- PROBLEM -
Every word of every entry must be retyped exactly.

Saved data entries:
=====

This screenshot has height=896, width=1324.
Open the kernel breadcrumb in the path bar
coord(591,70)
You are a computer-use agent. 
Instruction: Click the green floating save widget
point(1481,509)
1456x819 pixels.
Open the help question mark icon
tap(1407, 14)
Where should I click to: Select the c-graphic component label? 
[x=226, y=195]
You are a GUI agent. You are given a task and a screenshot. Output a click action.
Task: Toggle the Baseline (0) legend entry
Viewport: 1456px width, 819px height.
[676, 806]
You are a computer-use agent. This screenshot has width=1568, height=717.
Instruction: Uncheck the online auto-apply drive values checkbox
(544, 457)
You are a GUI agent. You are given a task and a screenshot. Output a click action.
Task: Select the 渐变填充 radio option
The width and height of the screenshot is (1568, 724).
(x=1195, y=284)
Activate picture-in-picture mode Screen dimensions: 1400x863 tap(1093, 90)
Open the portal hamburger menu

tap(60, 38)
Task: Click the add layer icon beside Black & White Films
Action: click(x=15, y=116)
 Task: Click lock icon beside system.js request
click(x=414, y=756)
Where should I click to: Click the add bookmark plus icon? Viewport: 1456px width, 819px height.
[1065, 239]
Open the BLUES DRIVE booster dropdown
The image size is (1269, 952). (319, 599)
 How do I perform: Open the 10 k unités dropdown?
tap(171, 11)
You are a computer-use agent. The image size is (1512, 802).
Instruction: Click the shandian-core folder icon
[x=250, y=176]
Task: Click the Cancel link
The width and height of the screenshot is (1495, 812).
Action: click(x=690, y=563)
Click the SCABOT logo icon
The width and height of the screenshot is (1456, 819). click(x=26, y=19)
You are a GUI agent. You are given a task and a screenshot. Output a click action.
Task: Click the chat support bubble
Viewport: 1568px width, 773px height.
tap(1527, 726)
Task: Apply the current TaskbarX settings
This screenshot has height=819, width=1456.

=====

- WRITTEN RESPONSE -
This screenshot has height=896, width=1324.
Open the kernel breadcrumb in the path bar
coord(591,70)
You are a computer-use agent. 
Instruction: Click the green floating save widget
point(1481,509)
1456x819 pixels.
Open the help question mark icon
tap(1407, 14)
Where should I click to: Select the c-graphic component label? 
[x=226, y=195]
You are a GUI agent. You are given a task and a screenshot. Output a click action.
Task: Toggle the Baseline (0) legend entry
Viewport: 1456px width, 819px height.
[676, 806]
You are a computer-use agent. This screenshot has width=1568, height=717.
Instruction: Uncheck the online auto-apply drive values checkbox
(544, 457)
You are a GUI agent. You are given a task and a screenshot. Output a click action.
Task: Select the 渐变填充 radio option
The width and height of the screenshot is (1568, 724).
(x=1195, y=284)
Activate picture-in-picture mode Screen dimensions: 1400x863 tap(1093, 90)
Open the portal hamburger menu

tap(60, 38)
Task: Click the add layer icon beside Black & White Films
Action: click(x=15, y=116)
 Task: Click lock icon beside system.js request
click(x=414, y=756)
Where should I click to: Click the add bookmark plus icon? Viewport: 1456px width, 819px height.
[1065, 239]
Open the BLUES DRIVE booster dropdown
The image size is (1269, 952). (319, 599)
 How do I perform: Open the 10 k unités dropdown?
tap(171, 11)
You are a computer-use agent. The image size is (1512, 802).
Instruction: Click the shandian-core folder icon
[x=250, y=176]
Task: Click the Cancel link
The width and height of the screenshot is (1495, 812).
Action: click(x=690, y=563)
Click the SCABOT logo icon
The width and height of the screenshot is (1456, 819). click(x=26, y=19)
You are a GUI agent. You are given a task and a screenshot. Output a click action.
Task: Click the chat support bubble
Viewport: 1568px width, 773px height.
tap(1527, 726)
Task: Apply the current TaskbarX settings
This screenshot has height=819, width=1456.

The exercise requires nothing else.